Henrique Rego / Popular *fado das horas*
Repertório de Alfredo Marceneiro
De ferro três tabuletas
Todas três números seguidos
Dizem: eternas moradas
Desses três na morte unidos
Vindos do espaço sidéreo
Os ventos fortes, agrestes
Açoitavam os ciprestes
Do pequeno cemitério;
Envolta em denso mistério
Mais triste que as violetas
Uma pobre, em vestes pretas
Parou junto dos covais
Que só tinham por sinais
De ferro, três tabuletas
Interrogou o coveiro
Se em certo dia atrasado
Ali tinha sepultado
Um famoso cavaleiro;
Respondeu-lhe o triste obreiro
Com modos desiludidos
Foram três desconhecidos
Que eu nesse dia enterrei
E as jazigas numerei
Todas três, números seguidos
E a pobre, louca de dor
Chorando silenciosa
É qual márter dolorosa
Junto à cruz do redentor;
Com carinho e com amor
Olha as campas desprezadas
E às placas levantadas
Interroga-as mudamente
Mas as três chapas, somente
Dizem: eternas moradas
Sem saber qual sepultura
Pertence ao seu filho amado
De olhar triste e magoado
Beija a terra negra e dura;
Inundada de ternura
Em torturantes gemidos
Com gestos por Deus ungidos
Repartiu as flores suas
P’las campas rasas e nuas
Desses três na morte unidos
Informação de Francisco Mendes e Daniel Gouveia
Livro *Poetas Populares do Fado-Canção*
Informação de Francisco Mendes e Daniel Gouveia
Livro *Poetas Populares do Fado-Canção*
Por uma vez, H. Rego refere algo de tauromáquico.

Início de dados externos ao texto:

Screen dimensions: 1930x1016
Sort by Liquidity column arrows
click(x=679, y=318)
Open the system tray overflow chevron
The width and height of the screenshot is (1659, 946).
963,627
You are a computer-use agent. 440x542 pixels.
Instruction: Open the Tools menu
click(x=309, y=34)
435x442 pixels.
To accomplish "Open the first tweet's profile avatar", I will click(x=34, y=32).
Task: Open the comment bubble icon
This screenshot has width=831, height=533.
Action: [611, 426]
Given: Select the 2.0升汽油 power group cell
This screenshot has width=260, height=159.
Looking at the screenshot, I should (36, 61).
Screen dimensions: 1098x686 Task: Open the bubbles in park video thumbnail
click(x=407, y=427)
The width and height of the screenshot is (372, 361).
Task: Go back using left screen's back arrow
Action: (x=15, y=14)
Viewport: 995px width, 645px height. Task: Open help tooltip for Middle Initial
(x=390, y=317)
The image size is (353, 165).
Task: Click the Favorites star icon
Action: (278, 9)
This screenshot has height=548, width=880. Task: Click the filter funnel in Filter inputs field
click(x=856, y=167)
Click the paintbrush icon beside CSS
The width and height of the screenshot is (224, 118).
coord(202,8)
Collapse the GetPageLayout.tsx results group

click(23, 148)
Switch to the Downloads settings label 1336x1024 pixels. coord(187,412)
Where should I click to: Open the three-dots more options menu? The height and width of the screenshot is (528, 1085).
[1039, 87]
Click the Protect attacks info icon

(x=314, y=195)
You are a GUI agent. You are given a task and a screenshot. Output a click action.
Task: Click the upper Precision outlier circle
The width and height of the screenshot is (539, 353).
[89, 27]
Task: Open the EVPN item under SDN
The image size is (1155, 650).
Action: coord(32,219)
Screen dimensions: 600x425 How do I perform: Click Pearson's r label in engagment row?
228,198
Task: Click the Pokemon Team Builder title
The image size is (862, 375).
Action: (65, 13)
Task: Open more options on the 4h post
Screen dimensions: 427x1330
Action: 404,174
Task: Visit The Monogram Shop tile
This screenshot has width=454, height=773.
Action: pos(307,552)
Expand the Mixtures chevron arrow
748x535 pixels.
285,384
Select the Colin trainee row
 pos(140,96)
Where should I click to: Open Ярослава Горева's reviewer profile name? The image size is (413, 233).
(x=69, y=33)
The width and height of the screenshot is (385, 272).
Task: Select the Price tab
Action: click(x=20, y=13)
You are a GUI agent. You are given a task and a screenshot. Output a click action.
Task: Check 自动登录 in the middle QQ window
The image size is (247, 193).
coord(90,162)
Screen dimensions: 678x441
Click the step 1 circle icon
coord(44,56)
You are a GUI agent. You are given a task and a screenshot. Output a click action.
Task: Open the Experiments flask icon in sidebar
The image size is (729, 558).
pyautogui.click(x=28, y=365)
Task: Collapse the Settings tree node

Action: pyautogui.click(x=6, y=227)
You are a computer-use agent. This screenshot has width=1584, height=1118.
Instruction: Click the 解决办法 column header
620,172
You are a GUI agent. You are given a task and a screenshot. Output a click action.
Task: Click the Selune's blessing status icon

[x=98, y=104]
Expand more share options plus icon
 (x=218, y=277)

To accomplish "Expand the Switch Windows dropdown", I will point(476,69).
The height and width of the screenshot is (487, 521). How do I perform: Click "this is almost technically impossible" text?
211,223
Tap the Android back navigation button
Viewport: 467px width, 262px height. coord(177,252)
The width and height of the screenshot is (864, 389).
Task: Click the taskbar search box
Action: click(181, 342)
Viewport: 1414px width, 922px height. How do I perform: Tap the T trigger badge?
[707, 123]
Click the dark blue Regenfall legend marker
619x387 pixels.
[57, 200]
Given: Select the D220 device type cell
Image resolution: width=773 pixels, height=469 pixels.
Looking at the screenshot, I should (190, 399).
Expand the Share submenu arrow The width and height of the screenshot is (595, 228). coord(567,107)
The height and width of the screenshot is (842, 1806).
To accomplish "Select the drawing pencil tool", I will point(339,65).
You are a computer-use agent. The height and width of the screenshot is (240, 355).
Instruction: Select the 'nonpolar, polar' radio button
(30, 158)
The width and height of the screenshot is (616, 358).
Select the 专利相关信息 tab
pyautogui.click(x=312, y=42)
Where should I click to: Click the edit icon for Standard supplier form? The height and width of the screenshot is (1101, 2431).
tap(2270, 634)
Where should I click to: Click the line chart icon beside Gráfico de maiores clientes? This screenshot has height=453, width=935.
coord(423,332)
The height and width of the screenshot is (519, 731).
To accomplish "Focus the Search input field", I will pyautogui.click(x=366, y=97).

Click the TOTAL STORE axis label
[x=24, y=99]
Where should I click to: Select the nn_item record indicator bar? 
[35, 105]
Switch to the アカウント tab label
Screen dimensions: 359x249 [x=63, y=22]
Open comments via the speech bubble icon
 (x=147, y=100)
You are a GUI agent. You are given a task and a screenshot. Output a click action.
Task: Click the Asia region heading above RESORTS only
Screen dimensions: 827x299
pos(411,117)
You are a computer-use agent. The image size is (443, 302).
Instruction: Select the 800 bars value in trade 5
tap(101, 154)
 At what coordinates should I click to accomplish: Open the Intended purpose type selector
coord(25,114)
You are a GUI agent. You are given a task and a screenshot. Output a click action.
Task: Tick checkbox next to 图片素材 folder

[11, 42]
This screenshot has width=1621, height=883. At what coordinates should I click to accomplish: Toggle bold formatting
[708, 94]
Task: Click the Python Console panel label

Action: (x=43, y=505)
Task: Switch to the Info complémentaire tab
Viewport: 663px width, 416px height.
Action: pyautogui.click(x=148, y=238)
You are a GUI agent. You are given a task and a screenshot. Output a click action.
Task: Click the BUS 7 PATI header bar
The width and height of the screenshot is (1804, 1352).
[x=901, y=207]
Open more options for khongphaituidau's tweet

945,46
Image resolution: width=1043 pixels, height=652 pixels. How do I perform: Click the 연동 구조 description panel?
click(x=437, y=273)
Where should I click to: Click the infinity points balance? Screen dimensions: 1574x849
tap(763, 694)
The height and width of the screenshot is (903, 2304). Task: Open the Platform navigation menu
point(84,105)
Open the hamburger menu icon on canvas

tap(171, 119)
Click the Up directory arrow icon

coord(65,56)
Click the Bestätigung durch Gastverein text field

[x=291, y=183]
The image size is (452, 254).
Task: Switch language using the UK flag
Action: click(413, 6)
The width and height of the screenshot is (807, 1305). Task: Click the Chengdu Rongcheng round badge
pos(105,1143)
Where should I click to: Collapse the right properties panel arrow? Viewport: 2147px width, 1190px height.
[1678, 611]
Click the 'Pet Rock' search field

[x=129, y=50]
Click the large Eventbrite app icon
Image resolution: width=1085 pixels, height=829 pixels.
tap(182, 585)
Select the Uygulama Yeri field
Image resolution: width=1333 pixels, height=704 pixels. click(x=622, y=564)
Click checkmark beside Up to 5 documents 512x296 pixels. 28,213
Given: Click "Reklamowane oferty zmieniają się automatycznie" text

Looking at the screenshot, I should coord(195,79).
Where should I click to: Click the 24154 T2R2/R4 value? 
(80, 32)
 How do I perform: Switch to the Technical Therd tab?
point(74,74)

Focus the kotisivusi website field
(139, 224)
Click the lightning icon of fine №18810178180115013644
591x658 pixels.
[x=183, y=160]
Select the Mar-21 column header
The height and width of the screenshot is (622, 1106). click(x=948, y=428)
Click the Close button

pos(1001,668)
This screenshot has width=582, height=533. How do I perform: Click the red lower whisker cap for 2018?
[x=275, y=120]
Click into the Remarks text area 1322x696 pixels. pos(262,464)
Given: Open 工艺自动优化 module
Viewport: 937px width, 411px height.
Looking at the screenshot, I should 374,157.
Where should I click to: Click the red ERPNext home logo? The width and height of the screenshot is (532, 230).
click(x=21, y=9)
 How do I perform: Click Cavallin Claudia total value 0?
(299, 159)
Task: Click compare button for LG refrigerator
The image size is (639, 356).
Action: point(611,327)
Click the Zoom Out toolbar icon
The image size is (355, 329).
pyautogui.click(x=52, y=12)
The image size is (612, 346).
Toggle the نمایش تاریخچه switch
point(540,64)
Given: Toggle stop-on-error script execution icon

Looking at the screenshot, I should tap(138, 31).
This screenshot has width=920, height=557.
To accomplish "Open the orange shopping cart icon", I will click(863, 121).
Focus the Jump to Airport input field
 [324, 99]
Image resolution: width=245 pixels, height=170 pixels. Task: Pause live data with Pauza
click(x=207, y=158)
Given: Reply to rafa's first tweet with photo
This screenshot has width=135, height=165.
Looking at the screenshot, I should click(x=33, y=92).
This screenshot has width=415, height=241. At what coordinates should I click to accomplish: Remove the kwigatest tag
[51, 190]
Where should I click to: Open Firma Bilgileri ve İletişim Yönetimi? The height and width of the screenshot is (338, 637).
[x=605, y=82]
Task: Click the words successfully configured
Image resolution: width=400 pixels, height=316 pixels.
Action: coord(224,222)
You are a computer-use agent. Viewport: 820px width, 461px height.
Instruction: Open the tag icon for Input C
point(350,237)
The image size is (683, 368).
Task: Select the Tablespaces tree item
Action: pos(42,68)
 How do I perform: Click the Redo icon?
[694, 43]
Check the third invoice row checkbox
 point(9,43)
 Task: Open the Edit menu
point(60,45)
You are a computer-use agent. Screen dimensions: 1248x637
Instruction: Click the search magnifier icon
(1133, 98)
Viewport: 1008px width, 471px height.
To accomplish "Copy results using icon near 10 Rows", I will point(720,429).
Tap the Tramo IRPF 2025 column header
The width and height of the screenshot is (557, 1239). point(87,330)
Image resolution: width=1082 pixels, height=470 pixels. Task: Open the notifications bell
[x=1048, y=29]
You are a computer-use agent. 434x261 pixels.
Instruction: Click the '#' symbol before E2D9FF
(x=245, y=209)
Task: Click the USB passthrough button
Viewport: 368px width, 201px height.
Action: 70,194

É em «Três Tabuletas», quando se percebe que era de «um famoso cavaleiro»
a sepultura que sua mãe buscava.
De novo uns laivos de romantismo tardio e alguma erudição na descrição do cenário
«vindos do espaço sidéreo / os ventos fortes, agrestes / açoitavam os ciprestes».
De notar, também, a fluidez da narrativa, numa aparente impressão de facilidade
a coloquialidade do discurso (se esquecermos o «espaço sidéreo» e a «marter dolorosa»)
como se de prosa se tratasse e como se as rimas acontecessem por acaso.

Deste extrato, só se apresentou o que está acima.